А вспомнил Василий лицо Евдокии, которая просила не отсылать ее из отряда и, кажется, вправду надеялась защитить его от пули.
— Седлайте коней! — повторил Василий. — Пора!
*
Тем временем Петька верхом на палке доскакал до домика Крмана.
— Но-но, гнедой! — погонял он палку.— Не робей!
У входа в хату он «спешился», прислонил палку к палисаднику и смело вошел в сени.
Крман, измученный бессонницей, с синими полукружьями под глазами, сидел в горнице и читал Библию.
— Чего тебе, мальчик? Хлебушка нет. Но если хочешь, дам кусок мяса.
Крман помнил голодных детей в Сенжарах, с худыми, обтянутыми тонкой желтой кожей лицами, которые бродили вокруг лагеря, протягивали ко всем дрожащие руки и просили: «Хлебушка!

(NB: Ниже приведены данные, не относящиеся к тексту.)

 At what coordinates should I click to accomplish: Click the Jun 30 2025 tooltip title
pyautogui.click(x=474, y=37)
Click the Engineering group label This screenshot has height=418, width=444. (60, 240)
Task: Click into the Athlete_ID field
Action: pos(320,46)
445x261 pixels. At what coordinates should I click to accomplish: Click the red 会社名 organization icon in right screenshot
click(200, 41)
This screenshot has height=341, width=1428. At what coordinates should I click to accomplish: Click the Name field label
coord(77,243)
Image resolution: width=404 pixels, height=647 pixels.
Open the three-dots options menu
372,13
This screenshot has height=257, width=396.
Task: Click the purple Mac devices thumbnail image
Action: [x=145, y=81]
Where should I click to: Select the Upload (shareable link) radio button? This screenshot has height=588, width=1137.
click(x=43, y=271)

Хлебушка, Христа ради!» Потом он видел и нескольких детей, умерших от голода,— со вспухшими животами и красно-синей потрескавшейся кожей на шее и руках. Крман даже спросил у Гермелина: «Вы понимаете, что это дети человечьи?»

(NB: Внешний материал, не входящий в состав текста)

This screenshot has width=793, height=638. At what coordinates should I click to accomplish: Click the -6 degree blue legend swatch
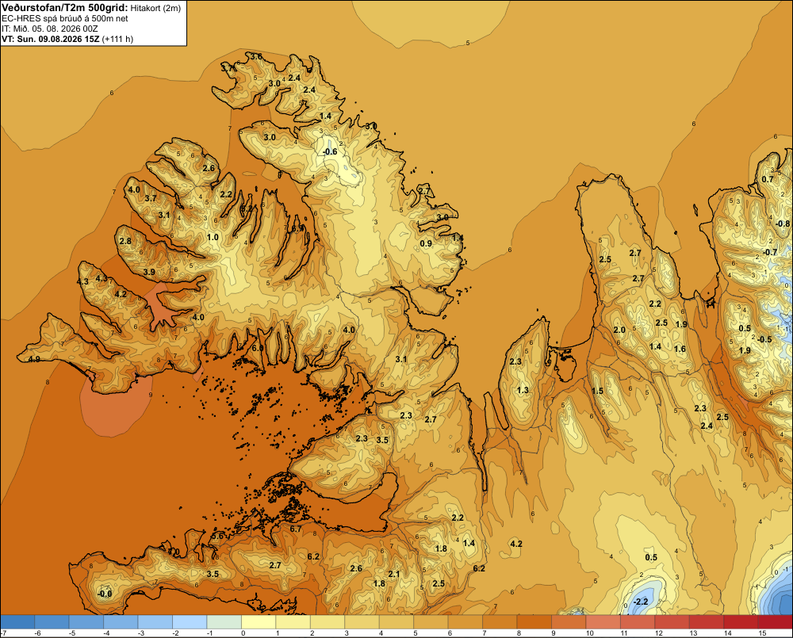52,622
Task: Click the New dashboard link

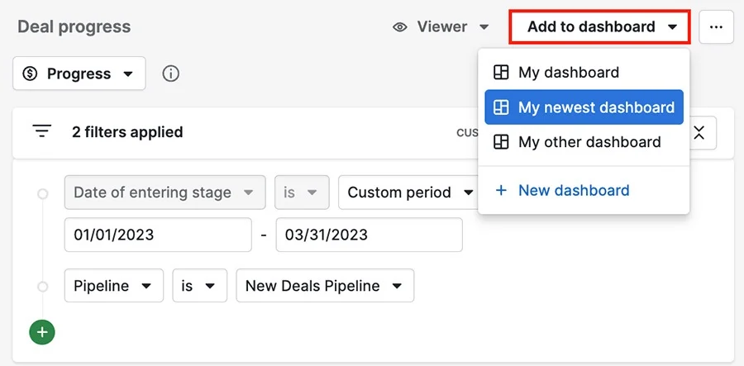Action: (x=573, y=191)
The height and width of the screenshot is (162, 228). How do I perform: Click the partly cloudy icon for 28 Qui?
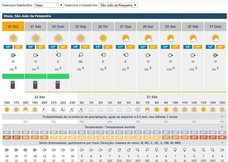(x=148, y=38)
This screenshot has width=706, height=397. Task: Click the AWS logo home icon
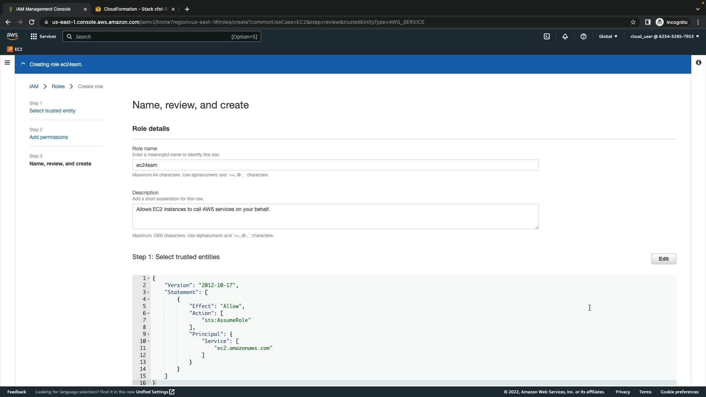(12, 36)
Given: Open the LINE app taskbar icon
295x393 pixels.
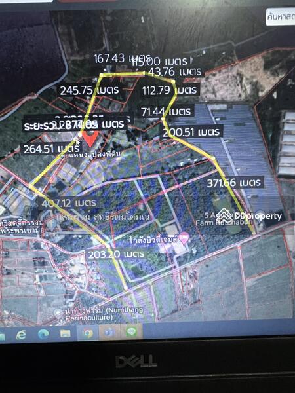Looking at the screenshot, I should [132, 332].
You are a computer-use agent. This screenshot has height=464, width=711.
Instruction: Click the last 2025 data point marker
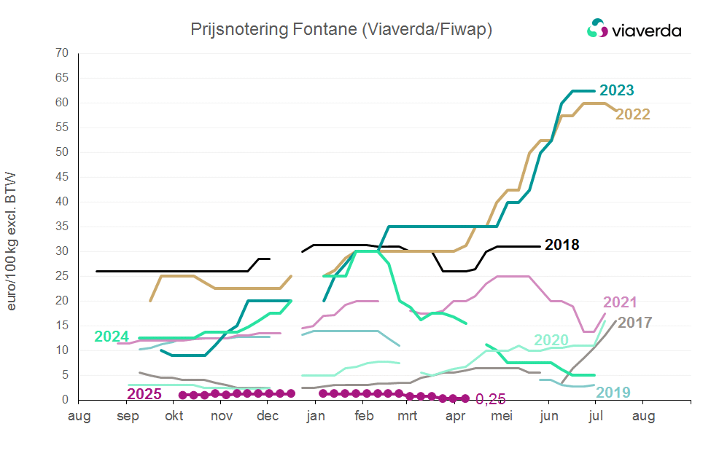click(x=465, y=398)
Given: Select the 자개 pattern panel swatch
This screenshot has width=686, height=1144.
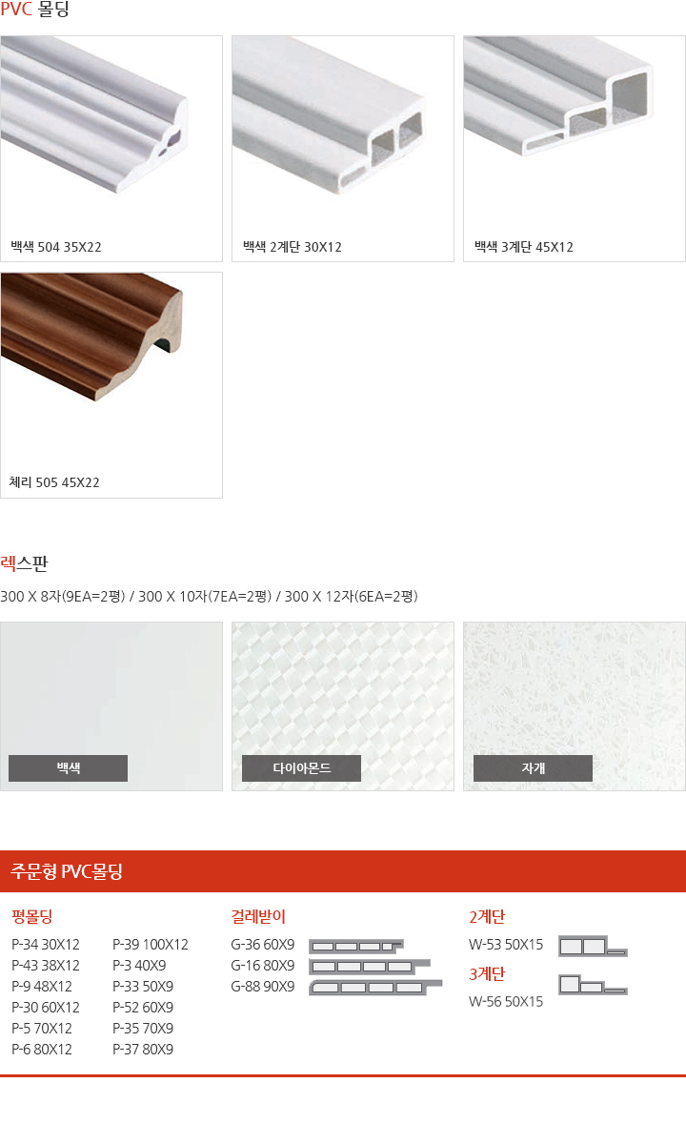Looking at the screenshot, I should click(575, 706).
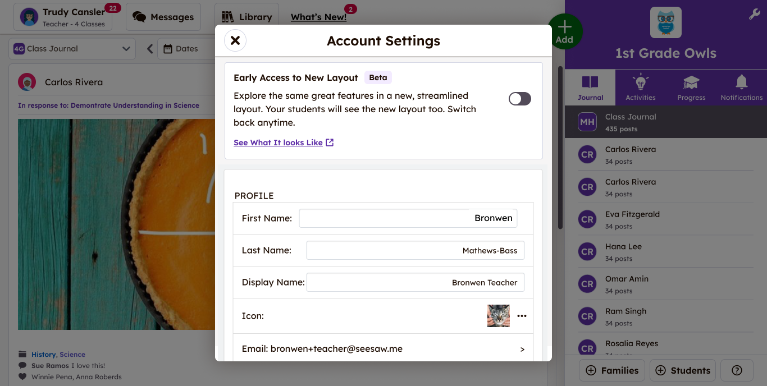Viewport: 767px width, 386px height.
Task: Open Messages from the top bar
Action: [x=163, y=17]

Гермелин зло ответил; «А вы? Я-то понимаю!..»
— Я дам тебе поесть, мальчик! — очнулся Крман. — Только хлеба нет.
— Мне не надо хлеба. Я не просить пришел. Вам надобно знать, что сегодня костров будет особенно много.
— Постой, мальчик! Кто тебя послал? Откуда ты?
— Знаем, да не скажем! — ответствовал Петька. — Откуда я пришел, там меня уже нет.
— Нет, погоди. Кем тебе приходится Василий?
— Никаких Василиев мы не знаем.
— Но он тоже говорил о кострах… Странно. И вообще, откуда ты прибежал?
— С неба! — ответил Петька. — На небесном коне прискакал. Он привязанный у палисада стоит.
Растерявшийся Крман от изумления даже выглянул в окно, но не увидел ровным счетом ничего, кроме пыльной неровной дороги, по которой, спотыкаясь, размахивая руками, к дому приближался Погорский.
— Сядь, мальчик! — сказал Крман. — Вот сюда, на сундук. Я тебя не обижу. И немного помолчи, пока я буду разговаривать с дядей, который сейчас войдет в дом.
— А что, сундук этот волшебный? — поинтересовался Петька.